» Text:
-=-=-=-=-

Posted by on April 14th, 2014 at 9:12 am

Bikes at Earth Day

Bikes on the Springwater path.
(Photo by J.Maus/BikePortland)

— This week’s Monday Roundup is sponsored by ABUS Security, makers of locks that can “thwart even the cleverest of thieves.”

Here are the bike links from around the world that caught our eyes this week:

Biker hits and runs: “BAM! He hit me and just kept going,” said a woman who says her arm was broken by a man on a bicycle who hit her on the Springwater Corridor and then (illegally) left the scene last month.

Bike golfing: Vail Golf Club is adding a third mode for golfers: they can walk; they can take an electric cart; or they can now bike their clubs to the tee.

Drone injury: A flying drone that was filming a bike race whacked a triathlete in the head and sent her to the hospital.

Less congestion: Auto traffic in Seattle has been consistently falling since 2003. Go ahead, read that sentence again. (The population has grown 11 percent and transit use is up 40 percent.)

Clean mobility: You might have heard IPCC’s new warnings that climate change is already wreaking havoc, but you might have missed its praise for bike infrastructure as part of the solution.

Driving distractions: Some seem to think it might not be a good idea to let you operate iPhone apps from your car dashboard.

Bike adventuring: “Bikepacking has become a world wide epidemic,” declares the new-ish Bikepackers Magazine.

-=-=-=-=-

» Apply what you read:
1. Summarize the roundup in two sentences.
2. Give again the part of the roundup that begins at the words "Here are the" and stops after "to the tee.".
3. Answer these questions from the roundup:
(a) By what percent has Seattle's population grown?
(b) Which golf club is letting golfers bike their clubs to the tee?
(c) Who did the flying drone hit in the head?

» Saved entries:
-=-=-=-=-

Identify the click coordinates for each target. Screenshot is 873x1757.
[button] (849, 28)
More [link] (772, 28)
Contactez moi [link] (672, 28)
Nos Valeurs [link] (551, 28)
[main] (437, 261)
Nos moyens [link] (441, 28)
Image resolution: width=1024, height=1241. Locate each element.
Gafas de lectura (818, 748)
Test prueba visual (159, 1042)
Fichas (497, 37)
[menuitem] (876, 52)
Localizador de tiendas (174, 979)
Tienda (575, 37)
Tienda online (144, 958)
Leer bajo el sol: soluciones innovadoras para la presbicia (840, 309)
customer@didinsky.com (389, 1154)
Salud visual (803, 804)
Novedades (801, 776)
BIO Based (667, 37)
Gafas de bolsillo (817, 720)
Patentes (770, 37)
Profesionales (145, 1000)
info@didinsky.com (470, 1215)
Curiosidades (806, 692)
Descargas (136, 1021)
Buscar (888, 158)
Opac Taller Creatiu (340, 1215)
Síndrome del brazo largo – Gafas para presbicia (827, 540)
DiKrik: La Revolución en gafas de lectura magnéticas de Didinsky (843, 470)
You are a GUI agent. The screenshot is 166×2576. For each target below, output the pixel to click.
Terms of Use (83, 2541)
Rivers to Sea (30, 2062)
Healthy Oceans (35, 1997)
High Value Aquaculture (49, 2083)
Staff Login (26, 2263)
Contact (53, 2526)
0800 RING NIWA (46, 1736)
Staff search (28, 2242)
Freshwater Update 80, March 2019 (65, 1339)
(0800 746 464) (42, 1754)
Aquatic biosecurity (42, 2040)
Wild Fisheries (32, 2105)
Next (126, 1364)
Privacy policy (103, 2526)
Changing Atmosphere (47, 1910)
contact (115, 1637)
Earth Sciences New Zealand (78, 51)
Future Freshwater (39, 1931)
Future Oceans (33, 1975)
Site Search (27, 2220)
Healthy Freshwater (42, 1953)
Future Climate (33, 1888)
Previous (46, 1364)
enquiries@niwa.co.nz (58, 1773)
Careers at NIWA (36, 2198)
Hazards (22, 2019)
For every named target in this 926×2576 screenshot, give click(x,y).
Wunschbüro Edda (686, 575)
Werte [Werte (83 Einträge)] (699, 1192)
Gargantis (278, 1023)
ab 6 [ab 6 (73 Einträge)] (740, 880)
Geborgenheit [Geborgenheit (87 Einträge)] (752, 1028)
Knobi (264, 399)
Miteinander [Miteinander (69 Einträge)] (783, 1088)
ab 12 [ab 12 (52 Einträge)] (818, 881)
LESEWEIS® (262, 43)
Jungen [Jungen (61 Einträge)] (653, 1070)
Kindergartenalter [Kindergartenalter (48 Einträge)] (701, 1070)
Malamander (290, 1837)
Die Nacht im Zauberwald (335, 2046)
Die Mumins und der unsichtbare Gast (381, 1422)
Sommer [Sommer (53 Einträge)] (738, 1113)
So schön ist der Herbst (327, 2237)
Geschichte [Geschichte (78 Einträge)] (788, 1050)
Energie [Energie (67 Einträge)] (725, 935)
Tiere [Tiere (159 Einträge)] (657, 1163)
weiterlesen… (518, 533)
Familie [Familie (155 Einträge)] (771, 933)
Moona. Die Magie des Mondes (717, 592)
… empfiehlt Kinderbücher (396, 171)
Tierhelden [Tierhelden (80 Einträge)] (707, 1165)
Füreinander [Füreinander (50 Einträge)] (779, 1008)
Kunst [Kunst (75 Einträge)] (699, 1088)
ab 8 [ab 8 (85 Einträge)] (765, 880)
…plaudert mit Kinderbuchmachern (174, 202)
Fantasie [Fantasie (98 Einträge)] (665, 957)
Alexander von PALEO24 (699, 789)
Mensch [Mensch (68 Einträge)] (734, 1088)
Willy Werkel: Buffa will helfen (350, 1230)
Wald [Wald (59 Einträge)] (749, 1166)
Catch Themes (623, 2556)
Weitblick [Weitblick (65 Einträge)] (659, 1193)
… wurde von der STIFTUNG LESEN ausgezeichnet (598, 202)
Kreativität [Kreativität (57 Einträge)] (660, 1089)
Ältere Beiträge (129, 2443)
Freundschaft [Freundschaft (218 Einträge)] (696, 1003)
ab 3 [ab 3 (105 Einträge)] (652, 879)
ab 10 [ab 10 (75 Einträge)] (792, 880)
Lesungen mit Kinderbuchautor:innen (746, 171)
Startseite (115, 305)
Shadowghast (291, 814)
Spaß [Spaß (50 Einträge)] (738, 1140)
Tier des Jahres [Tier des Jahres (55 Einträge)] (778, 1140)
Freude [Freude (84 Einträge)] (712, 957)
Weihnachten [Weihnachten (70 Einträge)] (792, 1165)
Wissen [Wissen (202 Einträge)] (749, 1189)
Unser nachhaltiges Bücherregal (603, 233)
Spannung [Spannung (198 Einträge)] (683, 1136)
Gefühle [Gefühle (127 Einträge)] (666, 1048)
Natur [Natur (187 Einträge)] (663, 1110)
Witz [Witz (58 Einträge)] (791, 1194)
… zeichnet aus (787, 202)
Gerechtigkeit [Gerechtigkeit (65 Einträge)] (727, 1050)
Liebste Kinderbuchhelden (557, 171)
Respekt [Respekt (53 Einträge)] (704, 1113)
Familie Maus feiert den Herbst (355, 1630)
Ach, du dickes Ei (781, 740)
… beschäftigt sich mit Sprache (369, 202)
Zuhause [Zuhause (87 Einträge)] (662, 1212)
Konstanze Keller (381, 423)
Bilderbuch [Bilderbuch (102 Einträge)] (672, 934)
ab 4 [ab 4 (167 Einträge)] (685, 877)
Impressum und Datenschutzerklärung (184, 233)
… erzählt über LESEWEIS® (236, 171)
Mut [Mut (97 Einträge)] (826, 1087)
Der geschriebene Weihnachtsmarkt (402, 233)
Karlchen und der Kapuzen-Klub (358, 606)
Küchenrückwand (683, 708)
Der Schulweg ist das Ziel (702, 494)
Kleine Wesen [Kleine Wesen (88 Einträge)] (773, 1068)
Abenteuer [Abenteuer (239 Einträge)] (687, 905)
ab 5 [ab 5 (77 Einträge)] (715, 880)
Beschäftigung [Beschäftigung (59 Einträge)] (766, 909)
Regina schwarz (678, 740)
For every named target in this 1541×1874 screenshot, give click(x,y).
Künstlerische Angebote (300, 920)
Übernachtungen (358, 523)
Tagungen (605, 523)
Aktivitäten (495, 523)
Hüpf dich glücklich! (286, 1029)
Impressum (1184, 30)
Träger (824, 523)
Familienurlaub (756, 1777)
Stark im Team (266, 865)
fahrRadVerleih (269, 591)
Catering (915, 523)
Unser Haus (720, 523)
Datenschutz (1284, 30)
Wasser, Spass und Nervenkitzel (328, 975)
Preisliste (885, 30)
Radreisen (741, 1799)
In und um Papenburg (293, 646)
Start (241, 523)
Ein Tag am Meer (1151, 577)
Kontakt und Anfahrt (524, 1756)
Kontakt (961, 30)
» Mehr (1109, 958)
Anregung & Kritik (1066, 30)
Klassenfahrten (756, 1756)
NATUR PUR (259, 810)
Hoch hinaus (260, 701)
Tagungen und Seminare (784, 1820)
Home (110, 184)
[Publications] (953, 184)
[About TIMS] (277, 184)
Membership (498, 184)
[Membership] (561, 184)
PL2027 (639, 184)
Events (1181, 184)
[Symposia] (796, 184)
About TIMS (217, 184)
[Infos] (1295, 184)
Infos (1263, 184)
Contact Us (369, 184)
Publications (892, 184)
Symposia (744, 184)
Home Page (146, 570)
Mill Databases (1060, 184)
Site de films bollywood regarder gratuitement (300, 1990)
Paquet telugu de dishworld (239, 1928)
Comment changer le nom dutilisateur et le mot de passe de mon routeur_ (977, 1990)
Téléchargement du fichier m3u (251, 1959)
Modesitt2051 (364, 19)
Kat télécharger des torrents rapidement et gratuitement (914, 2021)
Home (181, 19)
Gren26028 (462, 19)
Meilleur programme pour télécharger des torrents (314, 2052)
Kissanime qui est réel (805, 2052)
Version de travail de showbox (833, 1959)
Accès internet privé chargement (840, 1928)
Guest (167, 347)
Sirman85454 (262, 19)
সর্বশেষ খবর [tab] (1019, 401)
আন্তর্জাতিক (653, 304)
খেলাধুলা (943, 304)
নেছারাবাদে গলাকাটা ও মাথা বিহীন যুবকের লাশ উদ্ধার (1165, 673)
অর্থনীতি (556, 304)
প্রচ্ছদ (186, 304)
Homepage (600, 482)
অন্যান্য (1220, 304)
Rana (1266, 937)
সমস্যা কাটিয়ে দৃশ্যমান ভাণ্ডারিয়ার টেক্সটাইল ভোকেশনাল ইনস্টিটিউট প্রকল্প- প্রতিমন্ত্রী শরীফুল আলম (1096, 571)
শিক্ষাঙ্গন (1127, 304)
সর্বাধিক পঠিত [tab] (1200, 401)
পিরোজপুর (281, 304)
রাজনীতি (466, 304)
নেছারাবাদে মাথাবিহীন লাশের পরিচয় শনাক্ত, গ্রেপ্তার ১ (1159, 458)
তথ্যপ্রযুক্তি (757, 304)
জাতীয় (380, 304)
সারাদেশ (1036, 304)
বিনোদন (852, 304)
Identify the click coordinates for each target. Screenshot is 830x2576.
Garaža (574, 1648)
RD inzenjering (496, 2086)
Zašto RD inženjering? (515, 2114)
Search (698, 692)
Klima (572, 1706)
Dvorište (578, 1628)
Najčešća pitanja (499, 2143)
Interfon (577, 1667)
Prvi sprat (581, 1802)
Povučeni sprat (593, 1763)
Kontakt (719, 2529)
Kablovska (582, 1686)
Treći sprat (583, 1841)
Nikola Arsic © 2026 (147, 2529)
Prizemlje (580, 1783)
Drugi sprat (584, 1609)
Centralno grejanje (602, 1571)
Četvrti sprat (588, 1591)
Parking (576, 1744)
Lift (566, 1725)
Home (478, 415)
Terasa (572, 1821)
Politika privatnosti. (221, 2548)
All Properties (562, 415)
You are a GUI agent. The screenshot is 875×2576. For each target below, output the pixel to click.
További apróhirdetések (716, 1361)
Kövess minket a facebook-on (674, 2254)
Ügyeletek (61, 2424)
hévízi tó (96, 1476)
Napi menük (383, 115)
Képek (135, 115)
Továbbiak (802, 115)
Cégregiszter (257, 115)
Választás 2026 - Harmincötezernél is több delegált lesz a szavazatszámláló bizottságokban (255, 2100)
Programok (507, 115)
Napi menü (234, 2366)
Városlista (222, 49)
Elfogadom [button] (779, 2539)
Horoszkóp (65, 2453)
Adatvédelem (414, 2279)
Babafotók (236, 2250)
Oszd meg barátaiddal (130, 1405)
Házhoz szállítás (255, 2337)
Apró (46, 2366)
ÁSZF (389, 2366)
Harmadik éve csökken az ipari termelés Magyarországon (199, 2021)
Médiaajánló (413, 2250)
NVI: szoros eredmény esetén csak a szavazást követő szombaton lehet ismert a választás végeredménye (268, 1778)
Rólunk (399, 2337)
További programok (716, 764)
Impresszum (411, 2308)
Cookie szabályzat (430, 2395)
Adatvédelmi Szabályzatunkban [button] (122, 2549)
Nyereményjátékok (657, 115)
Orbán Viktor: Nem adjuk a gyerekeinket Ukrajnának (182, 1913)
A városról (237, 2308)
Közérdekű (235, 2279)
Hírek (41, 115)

-=-=-=-=-

» Solutions per task:
1. This week's Monday Roundup, sponsored by ABUS Security, collects bike links from around the world. They include a woman whose arm was broken by a cyclist who hit her on the Springwater Corridor and left, a golf club letting golfers bike their clubs to the tee, a drone that struck a triathlete, falling auto traffic in Seattle, IPCC praise for bike infrastructure, doubts about dashboard iPhone apps and the spread of bikepacking.

2.
Here are the bike links from around the world that caught our eyes this week:

Biker hits and runs: “BAM! He hit me and just kept going,” said a woman who says her arm was broken by a man on a bicycle who hit her on the Springwater Corridor and then (illegally) left the scene last month.

Bike golfing: Vail Golf Club is adding a third mode for golfers: they can walk; they can take an electric cart; or they can now bike their clubs to the tee.

3.
(a) 11 percent
(b) Vail Golf Club
(c) A triathlete